The BMM state machine is designed with the following goals:
- if at all possible, get a board into the desired state (ready), using lots of retries and timeouts
- do not keep state in memory, so processes and servers can be restarted with no impact
- accurately reflect the state of failed boards
The implementation is a set of states - identified by short strings. Each state has zero or more actions that are taken when a board enters that state, and one or more events that can occur while a board is in that state. Most states have a 'timeout' event which occurs when no other events occur for a configured time. Most other events are indicated to the system by an HTTP API call from the board itself. Two operations (rebooting and polling) are performed by the reimaging service and generate additional, internal events (reboot-ok, poll-failure).

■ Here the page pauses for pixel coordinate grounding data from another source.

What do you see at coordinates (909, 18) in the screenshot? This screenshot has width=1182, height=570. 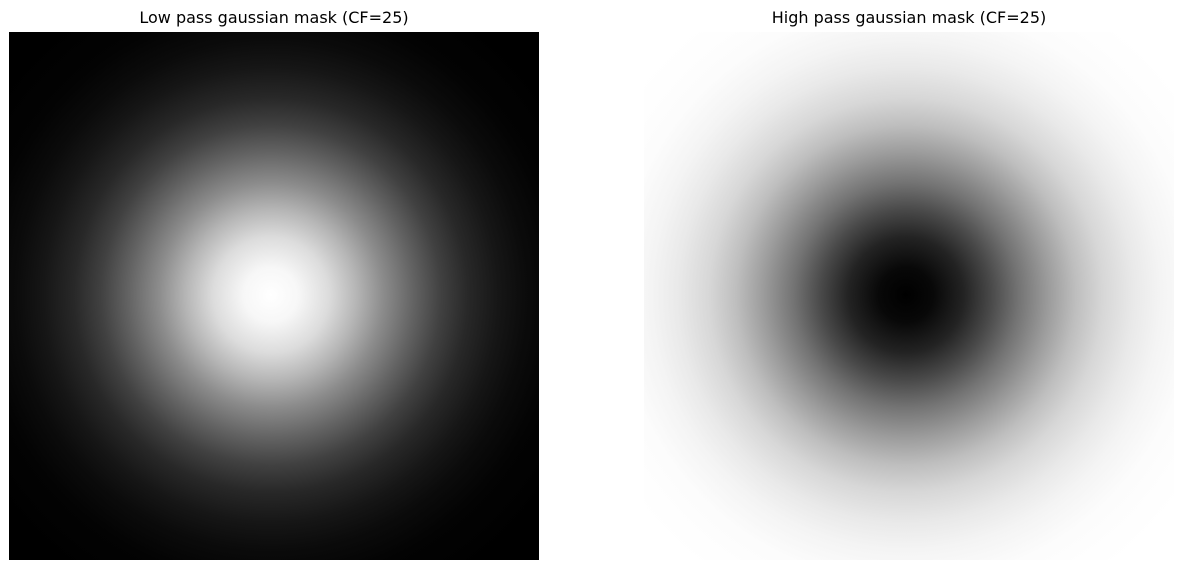 I see `high-pass-title: High pass gaussian mask (CF=25)` at bounding box center [909, 18]. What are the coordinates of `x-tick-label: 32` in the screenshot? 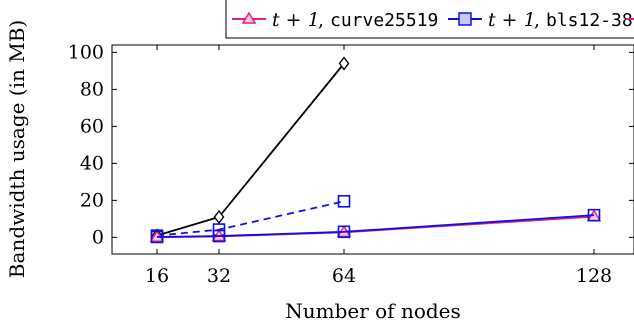 It's located at (219, 276).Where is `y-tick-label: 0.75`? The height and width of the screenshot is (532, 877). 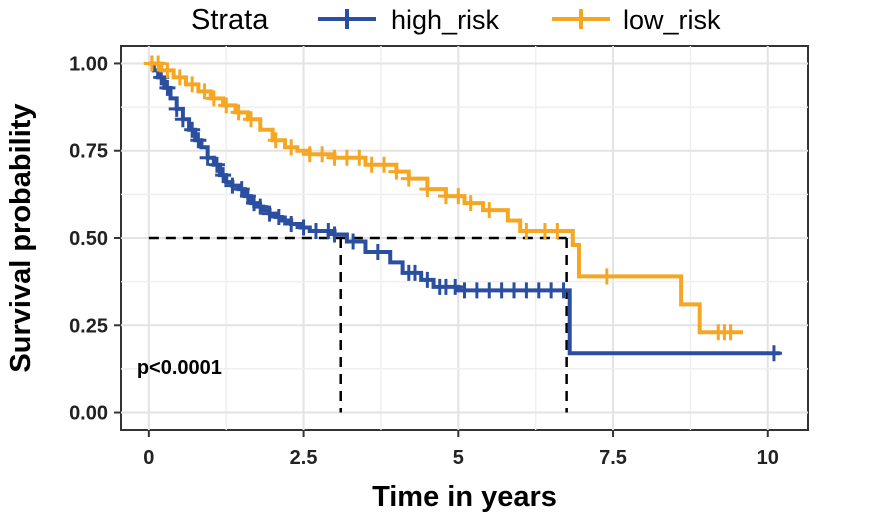 y-tick-label: 0.75 is located at coordinates (88, 152).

Aside from the named states, a set of named counters are also stored in the database. Whenever a timeout occurs, the corresponding counter is incremented, and if it passes a configured value, the board goes into a terminal failure state. This is the release valve to stop the service from retrying actions that will never succeed without human interaction, e.g., rebooting a board with no sdcard. These failure states can be monitored and trigger human interaction.
What follows is a rough draft of the states. I don't promise to keep this up to date with the code, but it give an idea of the structure.
A few additional notes:
- the state machine is only concerned with two exits from the "ready" state: rebooting or reimaging. Exactly what sort of reimage occurs is dictated by the PXE configuration put in place for the board. This dictates the second-stage script that runs, and that second-stage script decides whether to go to the reimage-2ndstage state or the maintenance state.
- The ready state has a timeout that just leads back to the ready state. The idea is that if no other state changes occur on a board, the state machine will re-enter the ready state and re-initiate the status polling operation. If that operation fails, the board is rebooted automatically.